基于遗传药理学的华法林个体化给药模型研究进展

中国临床药理学与治疗学 ›› 2014, Vol. 19 ›› Issue (11): 1299-1305.

基于遗传药理学的华法林个体化给药模型研究进展

林美钦^{1, 2}, 张晶¹, 余靓平^{1, 2}, 宋洪涛¹

¹ 南京军区福州总医院药学科,福州 350025,福建;
² 沈阳药科大学药学院,沈阳 110016,辽宁

收稿日期:2013-10-07 修回日期:2014-11-11 出版日期:2014-11-26 发布日期:2014-12-09
通讯作者: 宋洪涛,男,博士,主任药师,博士生导师,研究方向:药剂学、临床药学。Tel: 0591-22859459 E-mail: sohoto@vip.163.com.
作者简介:林美钦,女,硕士研究生,研究方向:临床药学。 Tel: 15280042195 E-mail: ivy07201216@163.com

Advances of individualized administration model of warfarin based on pharmacogenomics

LIN Mei-qin^{1, 2}, ZHANG Jing¹, YU Liang-ping^{1, 2}, SONG Hong-tao¹

¹ Department of Pharmacy, Fuzhou General Hospital of Nanjing Command,PLA,Fuzhou 350025,Fujian, China;
² School of Pharmacy, Shenyang Pharmaceutical University,Shenyang 110016,Liaoning, China

Received:2013-10-07 Revised:2014-11-11 Online:2014-11-26 Published:2014-12-09

摘要/Abstract

摘要： 华法林(Warfarin)是临床上常见的口服抗凝药,其治疗窗窄、起效缓慢、抗凝作用受药物和食物的影响较大等导致其临床使用受限。利用遗传药理学原理建立一种新的华法林个体化给药方案将提高临床华法林用药的安全性和有效性。欧美国家较具权威的模型即FDA推荐的国际华法林遗传药理学协会(The International Warfarin Pharmacogenetics Consortium, IWPC)的模型,但其是否适用中国人群仍未有定论。针对亚洲人群的研究许多学者均提出了相应的模型,但各项研究的样本量都较少,不具有代表性。我国已建立多中心、大样本量的研究,有望建立属于中国人群的模型应用于我们的临床。

关键词: 华法林, 遗传药理学, 个体化给药, 剂量模型, 研究进展

Abstract: Warfarin is a common anticoagulant drug in clinic.

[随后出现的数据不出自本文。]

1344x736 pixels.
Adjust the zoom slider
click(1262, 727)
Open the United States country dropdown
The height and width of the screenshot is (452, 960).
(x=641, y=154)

But its clinical use is limited because of its narrow therapeutic window, slow onset of anticoagulant and the effects are impacted easily by drug and food. So it will improve clinical safety and effectiveness of warfarin through establishing a new individualized warfarin dosing regimen based on pharmacogenomics. An authority model recommended by FDA is The International Warfarin Pharmacogenetics Consortium model in America and Europe. But whether it will apply to the Chinese population or not is inconclusive. Many models of Asian population were proposed, but the study sample size is too small to be representative. China has established a research of multi-center and large sample recently, which is expected to establish a model of our population and applied to our clinical.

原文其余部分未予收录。